Spot gold dropped to as low $773.90 on Friday, the lowest since November 20. The spot price dropped about 10 percent last week. "Active sell-offs may slow, but a rapid recovery is also not expected as there is plenty of selling interest if gold rises back to around $850," Kikukawa said.
Oil rose over $1 to above $115 a barrel as investors eyed a potential supply threat from Tropical storm Fay to oil and gas production in the Gulf of Mexico. US light crude for September delivery was up $1.28 at $115.05 a barrel. The contract settled down $1.24 at $113.77 a barrel on Friday, after dipping to $111.34, the lowest level since May 2.
The dollar hit a six-month high against the euro on Monday then slipped as oil prices rebounded, but worries about the euro zone economy stalling kept its losses limited.

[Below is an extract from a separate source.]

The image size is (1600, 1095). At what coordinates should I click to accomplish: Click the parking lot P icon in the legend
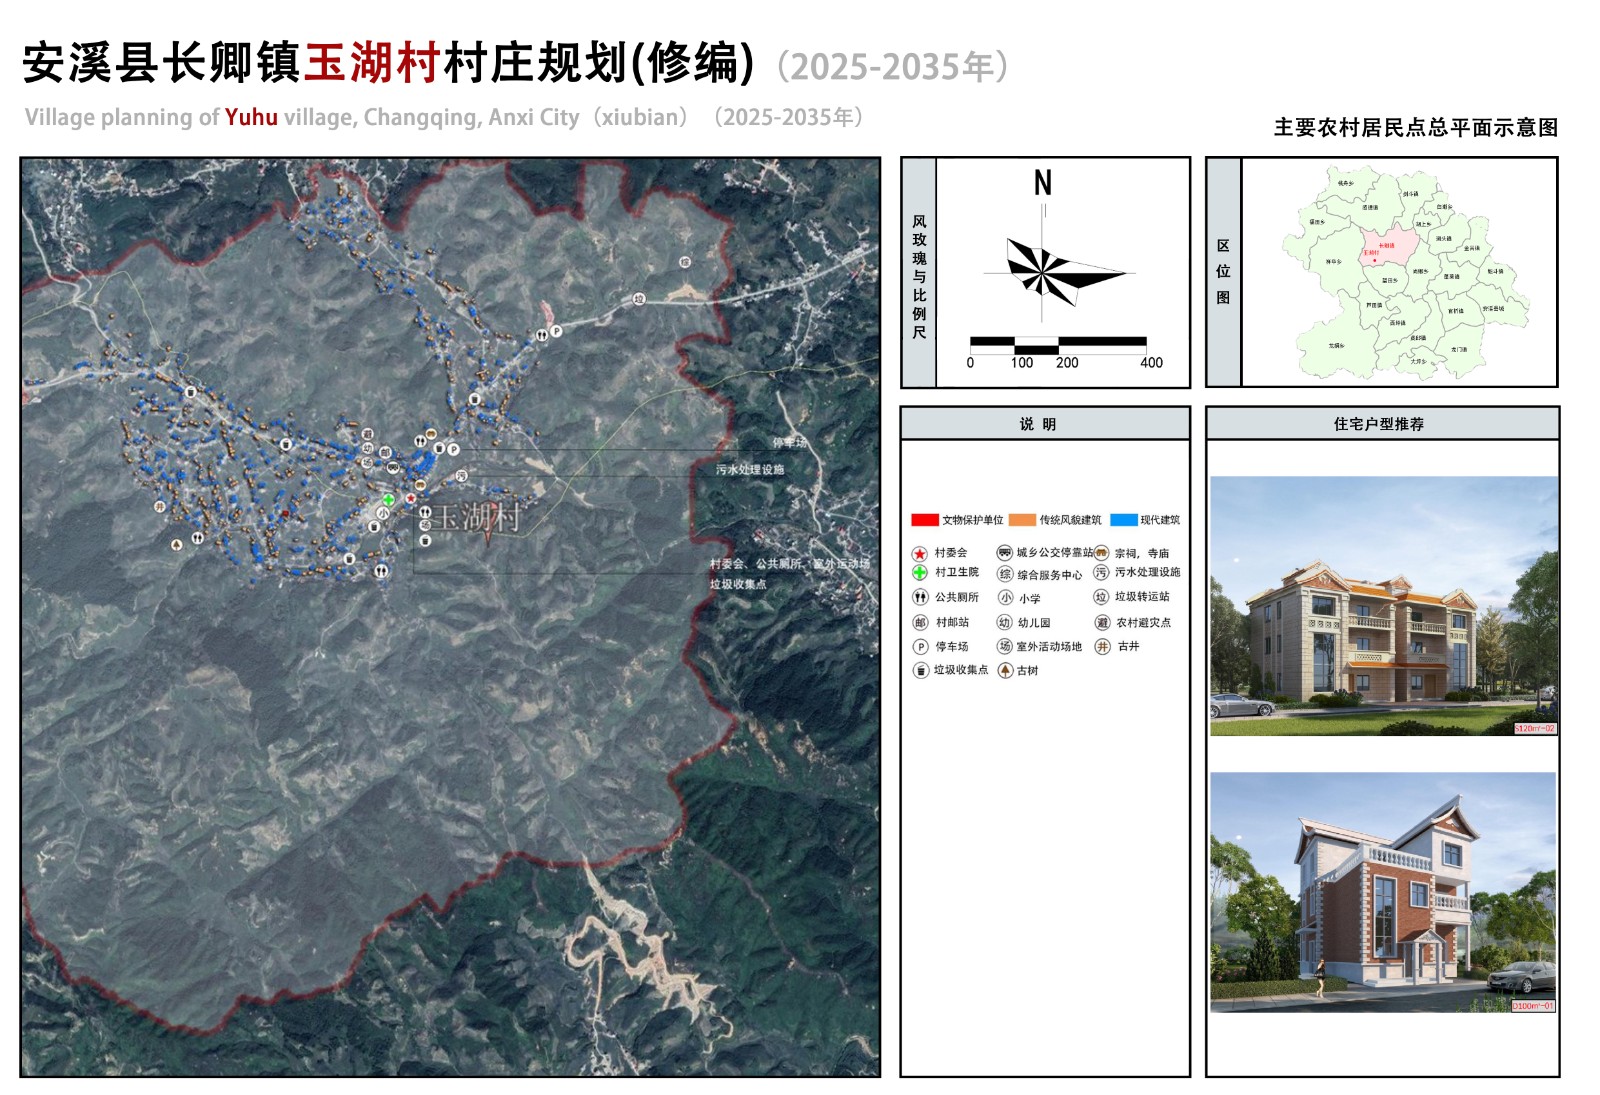point(920,647)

Silver jumped more than 4 percent on Monday, advancing in line with gold on short-covering following heavy sales last week. Silver was at $13.24/13.30 an ounce compared with $12.74/12.84 in late Friday New York trade. It hit an intraday high of $13.29. Platinum was trading at $1,425.50/1,445.50 an ounce, up 4.7 percent from $1,365.00/1,385.00 in New York. Palladium jumped to $289/297 an ounce from $281/289 on Friday.